_Your instructions_
Reproduce word for word the part of the urbanist's biography below that runs from "Daniel is an" up to and including "Design of Streets´.".

_Excerpt provided_
Daniel is an urbanist with a broad experience based on urban planning practices and academic activities. For more than two decades he has been connected to urbanism, as a designer and researcher. Currently, he is working on various urban design projects and planning studies at his office Urban Dynamics in Porto/Amsterdam, at the MDT/CEAU/FAUP as a researcher, and as invited assistant professor at the Portucalense University in Porto. Daniel holds a master on urbanism (Amsterdam, NL), and completed his PhD at the Faculty of Architecture, Porto University, in 2018 (cum laude). In his projects, Daniel, as a person and professional, always searches to provide the right spatial conditions for all. Special projects are linked with the themes of space for Sport, Play and Physical activities, and with the ongoing (research) project ´the Future Design of Streets´.

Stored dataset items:
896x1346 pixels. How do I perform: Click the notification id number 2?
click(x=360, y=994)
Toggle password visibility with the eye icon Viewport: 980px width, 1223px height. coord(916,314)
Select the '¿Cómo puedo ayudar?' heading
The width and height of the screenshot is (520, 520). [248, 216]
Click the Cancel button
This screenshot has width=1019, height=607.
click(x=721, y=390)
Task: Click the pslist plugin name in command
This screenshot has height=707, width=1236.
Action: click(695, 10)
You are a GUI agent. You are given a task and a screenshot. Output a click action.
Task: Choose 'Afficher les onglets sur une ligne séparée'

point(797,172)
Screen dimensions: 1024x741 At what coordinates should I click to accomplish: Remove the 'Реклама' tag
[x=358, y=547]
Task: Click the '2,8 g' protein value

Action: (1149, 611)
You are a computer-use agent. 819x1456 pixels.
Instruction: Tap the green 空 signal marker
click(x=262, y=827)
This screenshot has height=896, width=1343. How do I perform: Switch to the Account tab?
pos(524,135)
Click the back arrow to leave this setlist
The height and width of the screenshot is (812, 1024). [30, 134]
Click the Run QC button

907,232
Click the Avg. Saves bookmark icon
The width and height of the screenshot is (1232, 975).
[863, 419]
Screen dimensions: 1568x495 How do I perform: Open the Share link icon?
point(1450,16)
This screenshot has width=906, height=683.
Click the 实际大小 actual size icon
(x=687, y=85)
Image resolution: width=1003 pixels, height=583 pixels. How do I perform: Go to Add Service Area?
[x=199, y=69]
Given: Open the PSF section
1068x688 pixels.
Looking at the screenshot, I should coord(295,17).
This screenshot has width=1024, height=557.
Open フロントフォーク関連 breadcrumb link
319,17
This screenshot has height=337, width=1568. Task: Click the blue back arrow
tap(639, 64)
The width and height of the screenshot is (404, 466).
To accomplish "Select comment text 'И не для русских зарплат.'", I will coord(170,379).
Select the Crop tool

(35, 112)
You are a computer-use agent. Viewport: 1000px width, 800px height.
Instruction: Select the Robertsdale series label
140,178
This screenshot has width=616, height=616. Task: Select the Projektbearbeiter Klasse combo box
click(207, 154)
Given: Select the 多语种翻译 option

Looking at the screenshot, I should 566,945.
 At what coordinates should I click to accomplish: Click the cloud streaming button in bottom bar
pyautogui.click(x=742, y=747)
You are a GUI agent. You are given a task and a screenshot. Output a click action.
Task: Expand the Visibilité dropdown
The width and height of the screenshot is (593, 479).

_Completed exercise_
Daniel is an urbanist with a broad experience based on urban planning practices and academic activities. For more than two decades he has been connected to urbanism, as a designer and researcher. Currently, he is working on various urban design projects and planning studies at his office Urban Dynamics in Porto/Amsterdam, at the MDT/CEAU/FAUP as a researcher, and as invited assistant professor at the Portucalense University in Porto. Daniel holds a master on urbanism (Amsterdam, NL), and completed his PhD at the Faculty of Architecture, Porto University, in 2018 (cum laude). In his projects, Daniel, as a person and professional, always searches to provide the right spatial conditions for all. Special projects are linked with the themes of space for Sport, Play and Physical activities, and with the ongoing (research) project ´the Future Design of Streets´.